Activity
Repeat the entire listing exactly. Omit all pictures.

Exercise materials
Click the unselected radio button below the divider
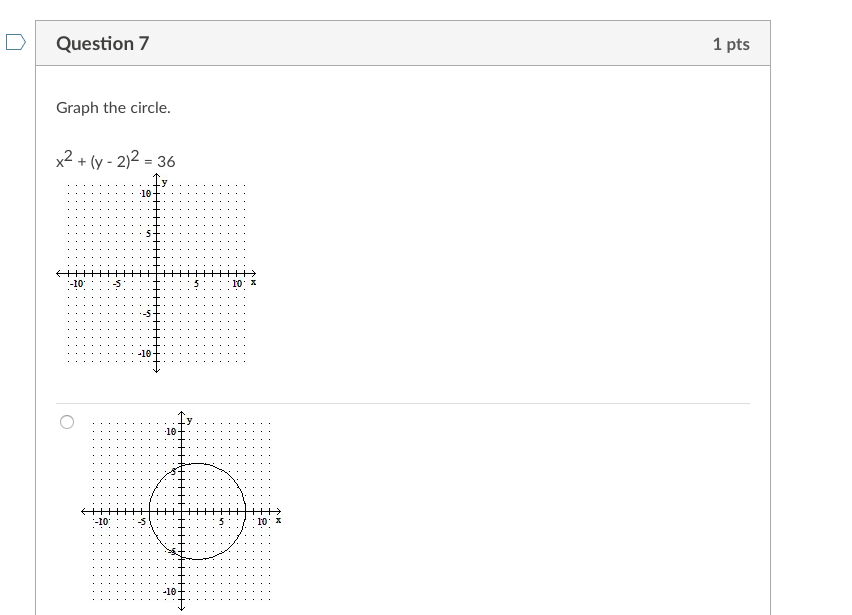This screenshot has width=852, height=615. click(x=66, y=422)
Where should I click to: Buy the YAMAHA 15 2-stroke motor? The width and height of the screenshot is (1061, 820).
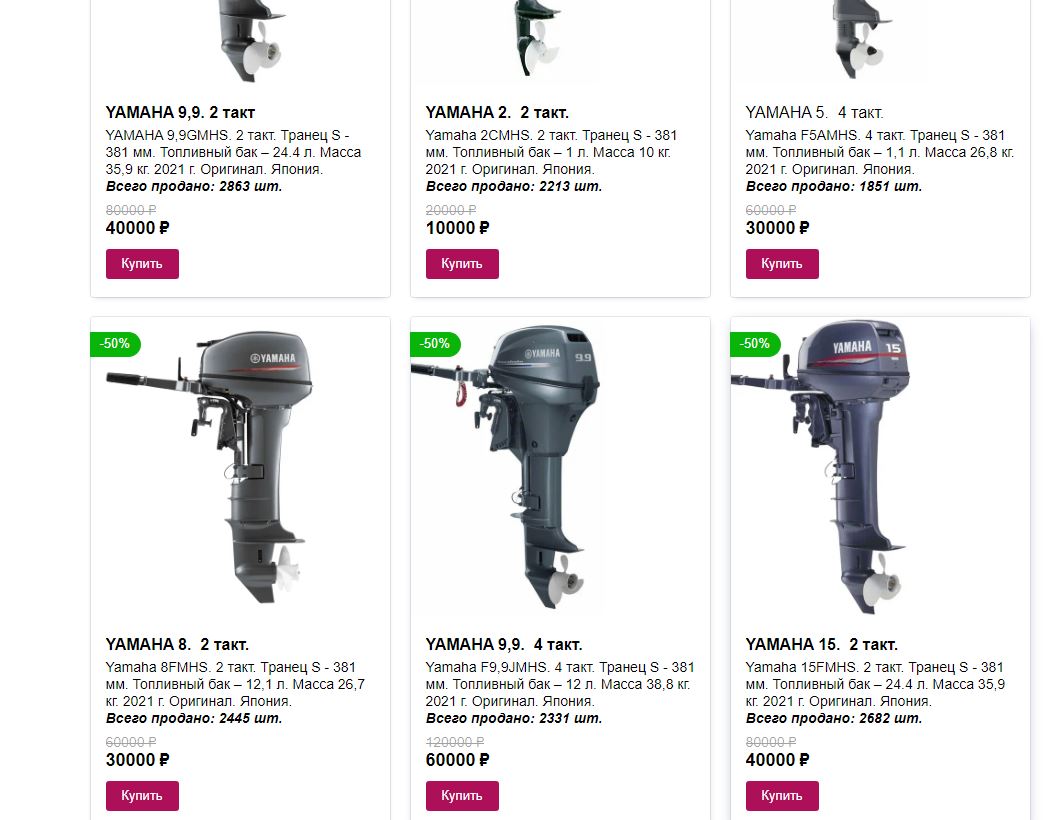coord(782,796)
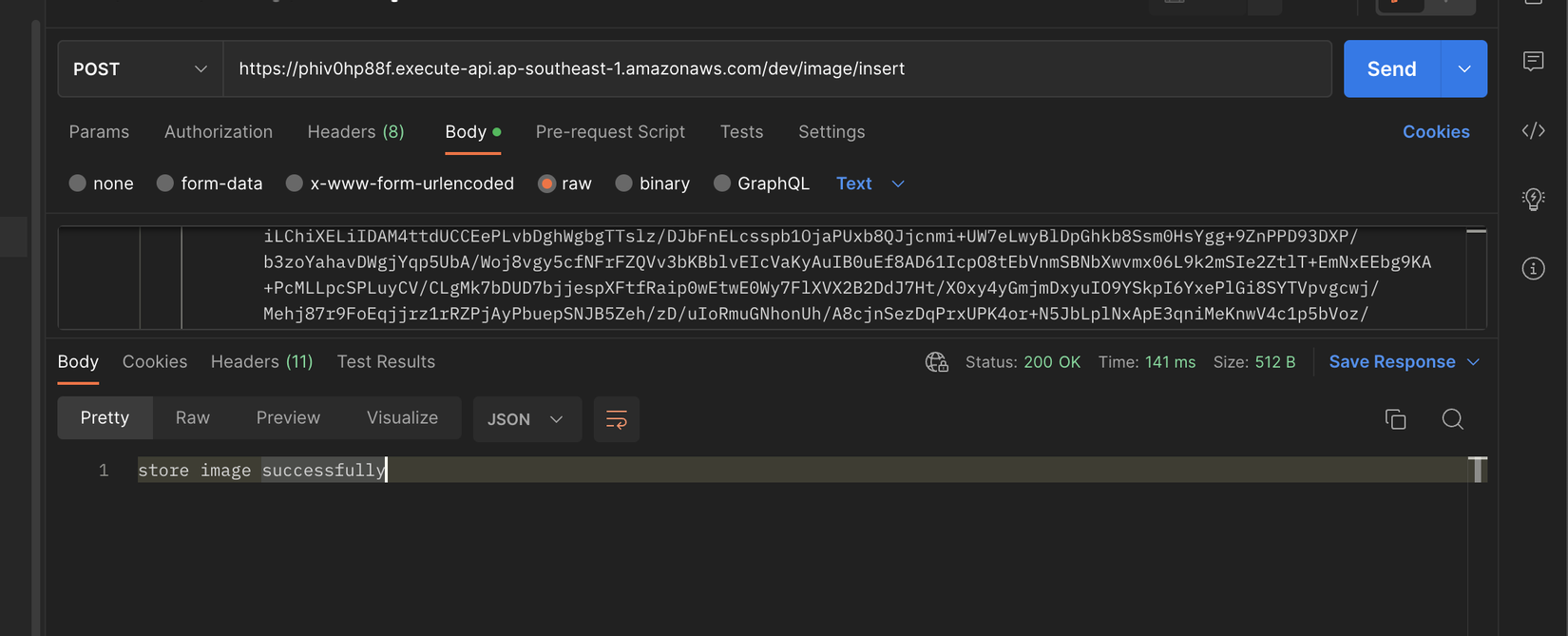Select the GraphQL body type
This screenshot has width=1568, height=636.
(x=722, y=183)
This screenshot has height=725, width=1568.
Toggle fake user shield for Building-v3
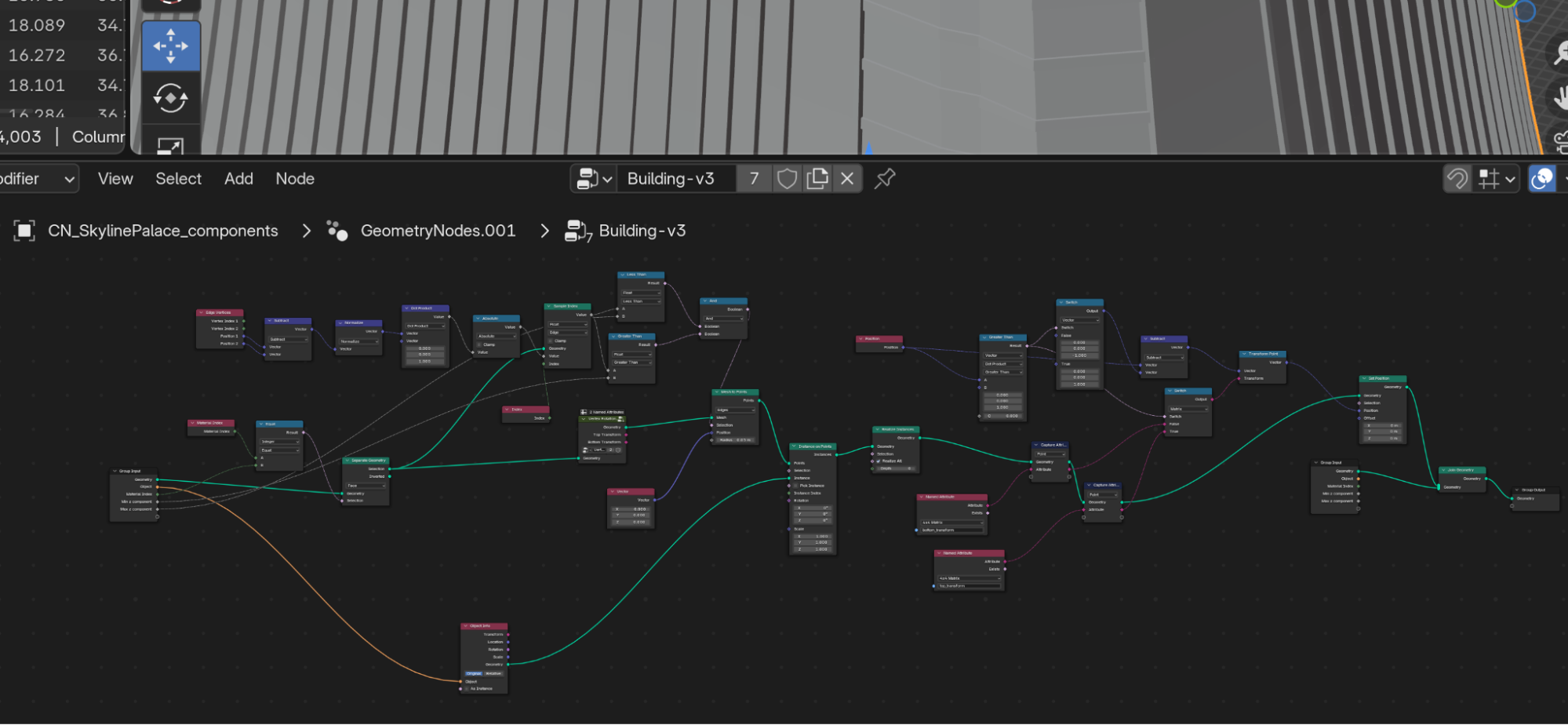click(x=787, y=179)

Response to this exercise
Click the unselected radio button below the divider
This screenshot has width=852, height=615. click(x=66, y=422)
Where should I click to: Buy the YAMAHA 15 2-stroke motor? The width and height of the screenshot is (1061, 820).
coord(782,796)
Select the GraphQL body type
This screenshot has width=1568, height=636.
(x=722, y=183)
This screenshot has height=725, width=1568.
Toggle fake user shield for Building-v3
click(x=787, y=179)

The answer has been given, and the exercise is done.